TASK BRIEF: Update the entries below by changing each "dropdown" to "menu" and leaving everything else the same.

Word and element pointing entries:

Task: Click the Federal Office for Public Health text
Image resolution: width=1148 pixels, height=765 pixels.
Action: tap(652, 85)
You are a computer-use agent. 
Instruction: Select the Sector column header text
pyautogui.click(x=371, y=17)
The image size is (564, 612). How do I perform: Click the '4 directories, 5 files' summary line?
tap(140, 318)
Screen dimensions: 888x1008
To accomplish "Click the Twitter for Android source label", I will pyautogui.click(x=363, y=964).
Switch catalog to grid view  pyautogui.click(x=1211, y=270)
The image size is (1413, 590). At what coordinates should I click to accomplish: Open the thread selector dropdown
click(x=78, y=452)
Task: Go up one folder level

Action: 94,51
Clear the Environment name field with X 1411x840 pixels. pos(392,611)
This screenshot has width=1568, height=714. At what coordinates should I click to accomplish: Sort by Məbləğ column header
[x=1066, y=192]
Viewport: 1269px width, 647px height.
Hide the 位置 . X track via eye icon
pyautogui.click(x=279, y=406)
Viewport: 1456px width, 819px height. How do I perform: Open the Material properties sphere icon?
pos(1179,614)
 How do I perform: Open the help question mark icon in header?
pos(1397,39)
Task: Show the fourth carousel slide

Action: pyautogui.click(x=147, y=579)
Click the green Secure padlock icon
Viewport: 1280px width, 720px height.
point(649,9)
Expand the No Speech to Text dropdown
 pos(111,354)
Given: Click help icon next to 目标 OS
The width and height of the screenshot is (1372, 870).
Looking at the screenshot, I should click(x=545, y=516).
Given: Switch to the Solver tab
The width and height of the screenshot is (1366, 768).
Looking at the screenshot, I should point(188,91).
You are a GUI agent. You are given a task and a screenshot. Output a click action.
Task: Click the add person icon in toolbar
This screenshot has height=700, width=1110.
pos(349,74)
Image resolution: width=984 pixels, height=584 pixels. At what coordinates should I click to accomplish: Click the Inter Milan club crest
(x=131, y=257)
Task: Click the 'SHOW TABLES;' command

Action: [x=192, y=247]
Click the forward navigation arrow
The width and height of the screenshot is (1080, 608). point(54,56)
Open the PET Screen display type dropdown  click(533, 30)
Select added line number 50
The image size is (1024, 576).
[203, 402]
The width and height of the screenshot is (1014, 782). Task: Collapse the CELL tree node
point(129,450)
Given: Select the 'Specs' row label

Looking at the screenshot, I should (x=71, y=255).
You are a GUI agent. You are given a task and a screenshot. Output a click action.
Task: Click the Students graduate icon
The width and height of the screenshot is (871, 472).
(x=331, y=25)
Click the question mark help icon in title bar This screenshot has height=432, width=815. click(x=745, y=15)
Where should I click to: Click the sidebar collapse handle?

FULL SOLUTION:
Task: Click the Federal Office for Public Health text
Image resolution: width=1148 pixels, height=765 pixels.
Action: tap(652, 85)
You are a computer-use agent. 
Instruction: Select the Sector column header text
pyautogui.click(x=371, y=17)
The image size is (564, 612). How do I perform: Click the '4 directories, 5 files' summary line?
tap(140, 318)
Screen dimensions: 888x1008
To accomplish "Click the Twitter for Android source label", I will pyautogui.click(x=363, y=964).
Switch catalog to grid view  pyautogui.click(x=1211, y=270)
The image size is (1413, 590). At what coordinates should I click to accomplish: Open the thread selector menu
click(x=78, y=452)
Task: Go up one folder level

Action: 94,51
Clear the Environment name field with X 1411x840 pixels. pos(392,611)
This screenshot has width=1568, height=714. At what coordinates should I click to accomplish: Sort by Məbləğ column header
[x=1066, y=192]
Viewport: 1269px width, 647px height.
Hide the 位置 . X track via eye icon
pyautogui.click(x=279, y=406)
Viewport: 1456px width, 819px height. How do I perform: Open the Material properties sphere icon?
pos(1179,614)
 How do I perform: Open the help question mark icon in header?
pos(1397,39)
Task: Show the fourth carousel slide

Action: pyautogui.click(x=147, y=579)
Click the green Secure padlock icon
Viewport: 1280px width, 720px height.
point(649,9)
Expand the No Speech to Text menu
 pos(111,354)
Given: Click help icon next to 目标 OS
The width and height of the screenshot is (1372, 870).
Looking at the screenshot, I should click(x=545, y=516).
Given: Switch to the Solver tab
The width and height of the screenshot is (1366, 768).
Looking at the screenshot, I should point(188,91).
You are a GUI agent. You are given a task and a screenshot. Output a click action.
Task: Click the add person icon in toolbar
This screenshot has height=700, width=1110.
pos(349,74)
Image resolution: width=984 pixels, height=584 pixels. At what coordinates should I click to accomplish: Click the Inter Milan club crest
(x=131, y=257)
Task: Click the 'SHOW TABLES;' command

Action: [x=192, y=247]
Click the forward navigation arrow
The width and height of the screenshot is (1080, 608). point(54,56)
Open the PET Screen display type menu  click(533, 30)
Select added line number 50
The image size is (1024, 576).
[203, 402]
The width and height of the screenshot is (1014, 782). Task: Collapse the CELL tree node
point(129,450)
Given: Select the 'Specs' row label

Looking at the screenshot, I should (x=71, y=255).
You are a GUI agent. You are given a task and a screenshot. Output a click action.
Task: Click the Students graduate icon
The width and height of the screenshot is (871, 472).
(x=331, y=25)
Click the question mark help icon in title bar This screenshot has height=432, width=815. click(x=745, y=15)
Where should I click to: Click the sidebar collapse handle?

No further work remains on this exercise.